Matthew is an associate editor of The American Journal of Managed Care® (AJMC®). He has been working on AJMC® since 2019 after receiving his Bachelor's degree at Rutgers University–New Brunswick in journalism and economics.
As some states move to eschew social distancing recommendations by beginning plans to reopen businesses amid the coronavirus disease 2019 pandemic, a group of economists highlight in a recent study that the potential benefits of social distancing in saving lives far outweigh the projected damage to the economy.
As some states move to eschew social distancing recommendations by beginning plans to reopen businesses amid the coronavirus disease 2019 (COVID-19) pandemic, a group of economists highlight in a recent study that the potential benefits of social distancing in saving lives far outweigh the projected damage to the economy.
In the vast majority of states, the COVID-19 pandemic has led to unprecedented “stay-at-home” orders and the forced closure of all nonessential businesses. The growing unrest among some Americans seeking to expedite the economic shutdown is not unwarranted, as a recent forecast by Goldman Sachs predicts that social distancing measures will cause the nation’s gross domestic product to shrink by more than 6% this year, even with extensive government stimulus efforts. Moreover, the financial impact on businesses has been noted, with a study from Integrated Benefits Institute (IBI) indicating that employee benefits for absent workers could cost employers more than $23 billion in total.
However, as indicated in the IBI study, the ultimate financial burden depends on the eventual severity of the virus. In other words, if more people become infected and are then unable to work in any capacity, this could have dire financial repercussions for employers and the economy. Economists from the Department of Economics in the University of Wyoming (UW) College of Business sought to examine the risks and benefits of social distancing to the US economy, taking into account the potential impact of COVID-19 on the US healthcare system.
Published in the Journal of Benefit Cost Analysis,1 researchers estimated that the current social distancing measures across the country will reduce the average contact rate among individuals by 38%, which would then reduce the peak of the infection curve by more than half. Using epidemiological and economic forecasting to perform a rapid benefit-cost analysis, study authors indicated net benefits of about $5.2 trillion based on these social distancing measures.

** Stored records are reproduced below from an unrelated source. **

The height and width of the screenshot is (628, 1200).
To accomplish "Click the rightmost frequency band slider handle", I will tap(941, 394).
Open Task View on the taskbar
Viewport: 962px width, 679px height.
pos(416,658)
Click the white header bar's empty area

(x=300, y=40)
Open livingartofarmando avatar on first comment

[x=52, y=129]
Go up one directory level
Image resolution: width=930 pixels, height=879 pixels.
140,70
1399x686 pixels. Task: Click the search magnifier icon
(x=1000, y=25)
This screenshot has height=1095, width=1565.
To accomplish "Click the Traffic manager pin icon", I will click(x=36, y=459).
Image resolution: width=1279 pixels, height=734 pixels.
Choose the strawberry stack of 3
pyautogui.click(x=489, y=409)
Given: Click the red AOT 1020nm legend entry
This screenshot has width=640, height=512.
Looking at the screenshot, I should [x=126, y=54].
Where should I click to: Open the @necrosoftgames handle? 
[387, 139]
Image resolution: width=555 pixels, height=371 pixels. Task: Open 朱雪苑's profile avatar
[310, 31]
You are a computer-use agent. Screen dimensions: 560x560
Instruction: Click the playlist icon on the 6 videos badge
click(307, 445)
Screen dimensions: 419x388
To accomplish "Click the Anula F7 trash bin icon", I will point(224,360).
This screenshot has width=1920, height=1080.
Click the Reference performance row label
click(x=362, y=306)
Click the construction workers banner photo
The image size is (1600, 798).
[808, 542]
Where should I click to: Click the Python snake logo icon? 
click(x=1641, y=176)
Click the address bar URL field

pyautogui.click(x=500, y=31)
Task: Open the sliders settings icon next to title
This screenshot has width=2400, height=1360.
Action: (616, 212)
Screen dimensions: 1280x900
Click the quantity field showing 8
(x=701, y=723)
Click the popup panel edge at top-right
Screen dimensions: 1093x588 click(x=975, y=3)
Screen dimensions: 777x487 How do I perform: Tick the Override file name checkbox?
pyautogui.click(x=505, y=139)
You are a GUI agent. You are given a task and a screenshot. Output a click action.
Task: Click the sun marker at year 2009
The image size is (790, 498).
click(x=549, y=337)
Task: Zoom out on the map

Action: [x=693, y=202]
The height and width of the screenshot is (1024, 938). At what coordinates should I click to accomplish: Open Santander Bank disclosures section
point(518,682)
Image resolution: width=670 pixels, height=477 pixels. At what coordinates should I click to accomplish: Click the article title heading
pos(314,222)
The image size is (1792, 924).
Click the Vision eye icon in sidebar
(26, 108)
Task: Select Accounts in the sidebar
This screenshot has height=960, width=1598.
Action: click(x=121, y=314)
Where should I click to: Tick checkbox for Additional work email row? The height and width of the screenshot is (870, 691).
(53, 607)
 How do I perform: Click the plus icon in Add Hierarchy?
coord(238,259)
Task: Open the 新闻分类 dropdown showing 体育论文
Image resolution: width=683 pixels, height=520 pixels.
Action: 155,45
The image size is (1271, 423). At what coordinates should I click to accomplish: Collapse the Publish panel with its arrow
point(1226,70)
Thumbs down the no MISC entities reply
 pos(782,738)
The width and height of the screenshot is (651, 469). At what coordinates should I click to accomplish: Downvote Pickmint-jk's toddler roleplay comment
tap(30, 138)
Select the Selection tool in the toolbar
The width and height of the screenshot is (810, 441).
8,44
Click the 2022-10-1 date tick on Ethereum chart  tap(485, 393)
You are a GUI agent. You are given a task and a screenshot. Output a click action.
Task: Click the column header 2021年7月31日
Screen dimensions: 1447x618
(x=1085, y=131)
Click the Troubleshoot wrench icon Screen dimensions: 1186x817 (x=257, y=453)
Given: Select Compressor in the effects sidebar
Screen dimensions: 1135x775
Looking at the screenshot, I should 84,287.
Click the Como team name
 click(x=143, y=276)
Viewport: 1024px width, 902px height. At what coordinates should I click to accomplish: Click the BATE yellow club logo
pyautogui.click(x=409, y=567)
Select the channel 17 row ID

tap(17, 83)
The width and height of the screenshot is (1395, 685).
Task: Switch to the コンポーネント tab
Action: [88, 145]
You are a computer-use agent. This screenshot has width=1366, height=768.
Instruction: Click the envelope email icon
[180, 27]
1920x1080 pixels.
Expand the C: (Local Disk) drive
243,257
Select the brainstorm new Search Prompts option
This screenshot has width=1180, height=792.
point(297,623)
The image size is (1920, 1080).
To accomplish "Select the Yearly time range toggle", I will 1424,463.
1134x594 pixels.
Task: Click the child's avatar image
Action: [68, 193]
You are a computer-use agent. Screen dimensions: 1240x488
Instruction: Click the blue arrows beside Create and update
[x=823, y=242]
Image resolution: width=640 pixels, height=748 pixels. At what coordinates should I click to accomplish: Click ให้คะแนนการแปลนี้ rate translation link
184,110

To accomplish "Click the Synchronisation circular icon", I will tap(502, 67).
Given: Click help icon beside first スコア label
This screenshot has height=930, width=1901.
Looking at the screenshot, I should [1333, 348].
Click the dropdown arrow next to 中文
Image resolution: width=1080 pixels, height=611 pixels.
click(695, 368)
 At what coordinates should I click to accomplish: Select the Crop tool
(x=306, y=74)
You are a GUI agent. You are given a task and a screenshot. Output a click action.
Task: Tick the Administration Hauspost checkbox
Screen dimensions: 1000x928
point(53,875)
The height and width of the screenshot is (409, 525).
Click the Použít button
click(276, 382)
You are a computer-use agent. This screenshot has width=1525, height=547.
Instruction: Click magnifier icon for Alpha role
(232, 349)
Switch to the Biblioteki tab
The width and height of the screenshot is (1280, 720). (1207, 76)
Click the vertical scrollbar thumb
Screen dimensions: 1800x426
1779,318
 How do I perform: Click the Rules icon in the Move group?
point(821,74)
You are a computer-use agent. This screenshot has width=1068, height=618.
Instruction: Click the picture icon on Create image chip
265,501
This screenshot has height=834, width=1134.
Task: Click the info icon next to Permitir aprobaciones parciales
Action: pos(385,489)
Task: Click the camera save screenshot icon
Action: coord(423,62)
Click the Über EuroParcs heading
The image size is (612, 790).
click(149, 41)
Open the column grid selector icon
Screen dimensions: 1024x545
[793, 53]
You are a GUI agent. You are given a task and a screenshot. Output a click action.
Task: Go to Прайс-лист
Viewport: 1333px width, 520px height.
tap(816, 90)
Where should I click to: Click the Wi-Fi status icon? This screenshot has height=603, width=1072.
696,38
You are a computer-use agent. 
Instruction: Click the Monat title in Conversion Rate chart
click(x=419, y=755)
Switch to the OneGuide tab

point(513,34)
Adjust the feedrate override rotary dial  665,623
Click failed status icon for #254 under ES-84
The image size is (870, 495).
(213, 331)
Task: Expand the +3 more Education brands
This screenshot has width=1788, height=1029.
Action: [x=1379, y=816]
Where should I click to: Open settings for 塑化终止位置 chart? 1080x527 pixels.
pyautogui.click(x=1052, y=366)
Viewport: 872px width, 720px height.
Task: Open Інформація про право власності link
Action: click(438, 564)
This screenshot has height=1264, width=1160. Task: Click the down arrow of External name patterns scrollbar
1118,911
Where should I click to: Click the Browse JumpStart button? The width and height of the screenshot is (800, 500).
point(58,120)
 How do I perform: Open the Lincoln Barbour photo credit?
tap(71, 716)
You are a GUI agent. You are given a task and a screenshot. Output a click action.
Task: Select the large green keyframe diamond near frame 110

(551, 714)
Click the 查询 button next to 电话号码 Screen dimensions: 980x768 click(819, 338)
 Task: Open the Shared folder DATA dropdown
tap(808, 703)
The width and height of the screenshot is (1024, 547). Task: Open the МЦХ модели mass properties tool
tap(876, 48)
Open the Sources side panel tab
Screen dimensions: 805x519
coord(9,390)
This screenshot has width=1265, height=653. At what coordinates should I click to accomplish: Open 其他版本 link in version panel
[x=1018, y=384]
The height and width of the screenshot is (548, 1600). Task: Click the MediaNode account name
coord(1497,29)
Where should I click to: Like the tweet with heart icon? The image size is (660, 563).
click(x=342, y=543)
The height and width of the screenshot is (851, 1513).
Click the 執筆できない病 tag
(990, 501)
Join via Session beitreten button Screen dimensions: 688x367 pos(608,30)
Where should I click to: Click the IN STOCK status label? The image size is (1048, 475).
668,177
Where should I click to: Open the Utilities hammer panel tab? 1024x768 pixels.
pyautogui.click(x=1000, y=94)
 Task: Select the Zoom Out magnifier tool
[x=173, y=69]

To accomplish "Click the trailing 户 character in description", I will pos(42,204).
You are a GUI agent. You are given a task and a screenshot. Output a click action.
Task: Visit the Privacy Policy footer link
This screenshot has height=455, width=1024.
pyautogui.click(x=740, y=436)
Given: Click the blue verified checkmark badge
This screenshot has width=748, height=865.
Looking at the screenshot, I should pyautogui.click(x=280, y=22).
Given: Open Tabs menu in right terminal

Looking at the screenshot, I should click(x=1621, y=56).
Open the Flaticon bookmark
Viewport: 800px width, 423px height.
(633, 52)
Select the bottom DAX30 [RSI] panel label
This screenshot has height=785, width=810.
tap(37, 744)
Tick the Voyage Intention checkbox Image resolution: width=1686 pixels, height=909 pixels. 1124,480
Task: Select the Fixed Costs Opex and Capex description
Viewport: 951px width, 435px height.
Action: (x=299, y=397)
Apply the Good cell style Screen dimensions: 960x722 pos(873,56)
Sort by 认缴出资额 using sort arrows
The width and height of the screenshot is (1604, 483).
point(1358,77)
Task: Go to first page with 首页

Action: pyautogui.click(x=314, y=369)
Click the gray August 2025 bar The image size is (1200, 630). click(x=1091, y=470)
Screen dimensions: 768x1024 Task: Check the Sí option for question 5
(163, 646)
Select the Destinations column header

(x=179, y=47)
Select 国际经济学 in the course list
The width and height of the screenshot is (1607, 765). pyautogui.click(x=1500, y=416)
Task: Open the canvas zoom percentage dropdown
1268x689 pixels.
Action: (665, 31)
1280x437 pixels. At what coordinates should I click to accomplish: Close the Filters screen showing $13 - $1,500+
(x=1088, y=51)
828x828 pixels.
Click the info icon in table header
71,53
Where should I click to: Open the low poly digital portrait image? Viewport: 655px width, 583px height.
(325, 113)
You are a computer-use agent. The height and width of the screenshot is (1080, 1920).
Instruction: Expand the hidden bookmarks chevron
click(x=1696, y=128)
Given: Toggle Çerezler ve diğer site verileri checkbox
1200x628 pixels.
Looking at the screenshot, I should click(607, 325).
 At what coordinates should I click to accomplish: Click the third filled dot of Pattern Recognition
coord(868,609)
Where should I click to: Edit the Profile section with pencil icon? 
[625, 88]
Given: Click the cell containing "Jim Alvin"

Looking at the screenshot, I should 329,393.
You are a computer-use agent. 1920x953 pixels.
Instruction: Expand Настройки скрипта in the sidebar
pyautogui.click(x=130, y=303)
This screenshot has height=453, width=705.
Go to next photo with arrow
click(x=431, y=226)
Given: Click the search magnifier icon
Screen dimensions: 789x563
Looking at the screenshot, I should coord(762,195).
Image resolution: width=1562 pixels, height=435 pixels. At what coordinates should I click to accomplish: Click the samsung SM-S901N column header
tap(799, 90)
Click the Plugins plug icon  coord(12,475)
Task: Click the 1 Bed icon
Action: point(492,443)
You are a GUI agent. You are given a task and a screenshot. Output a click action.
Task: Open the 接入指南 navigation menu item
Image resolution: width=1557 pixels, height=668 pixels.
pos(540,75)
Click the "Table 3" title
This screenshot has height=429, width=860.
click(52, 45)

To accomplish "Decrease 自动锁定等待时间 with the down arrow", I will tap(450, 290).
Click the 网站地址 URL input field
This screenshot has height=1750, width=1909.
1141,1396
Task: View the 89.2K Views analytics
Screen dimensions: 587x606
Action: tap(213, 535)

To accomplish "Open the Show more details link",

“Social distancing saves lives but comes at large costs to society due to reduced economic activity. Still, based on our benchmark assumptions, the economic benefits of lives saved substantially outweigh the value of the projected losses to the US economy,” said lead study author Linda Thunstrom, PhD, assistant professor in the Department of Economics in the UW College of Business.
Noting a study limitation, economists said that their analysis does not consider the impact of a second wave of COVID-19 infections, as they assume that current social distancing policies will lead to the implementation of cost-effective COVID-19 treatments or vaccines.
So when will it be time to ease social distancing?
This is the current dilemma many state governments are facing when deciding how to approach the next 2 months of the pandemic. States such as Georgia have already announced that residents will be able to return to gyms, barbers, and massage parlors as early as Friday, in contrast to Virginia, where Governor Ralph Northam’s stay-home order for residents lasts until June 10, the longest duration across the United States.
Initial research touted by the Trump administration points to the pandemic potentially subsiding this summer, but in a study published in Science,2 researchers at Harvard T.H. Chan School of Public Health signal that the United States may have to endure social distancing measures until 2022 barring a vaccine, better therapeutics, or an increase in critical care capacity. Utilizing estimates of seasonality, immunity, and cross-immunity for 2 betacoronaviruses (OC43 and HKU1) from US time series data, researchers projected that future outbreaks of COVID-19 will occur in the winter after this initial, most-severe wave.
The study authors note that while this may seem unreasonable for the economy, their goal is to not endorse social distancing, but to “identify likely trajectories of the epidemic under alternative approaches, identify complementary interventions such as expanding ICU capacity and identifying treatments to reduce ICU demand, and to spur innovative ideas to expand the list of options to bring the pandemic under long-term control.”
As Americans indicated in a poll to be more concerned that the United States would lift restrictions related to COVID-19 too soon rather than concerned about the economic impact of the pandemic, social distancing measures may be best suited to remain until proper precautions, such as serological testing, can be implemented.
“Our analysis suggests that the aggressive social distancing policies currently promoted in the U.S. probably are justified, given that no good contingency plans were in place for an epidemic of this magnitude,” said thestudy authors from the UW College of Business. “But the costs and consequences will be painful. To avoid these in the future, there are likely large social benefits to ensuring that we are better prepared for the next pandemic.”
1. Thunstrom L, Newbold S, Finnoff D, et al. The benefits and costs of using social distancing to flatten the curve for COVID-19 [published online March 27, 2020]. J Benefit Cost Anal. doi: 10.2139/ssrn.3561934.
2. Kissler SM, Tedijanto C, Goldstein E, et al. Projecting the transmission dynamics of SARS-CoV-2 through the postpandemic period [published online April 14, 2020]. Science. doi: 10.1126/science.abb5793.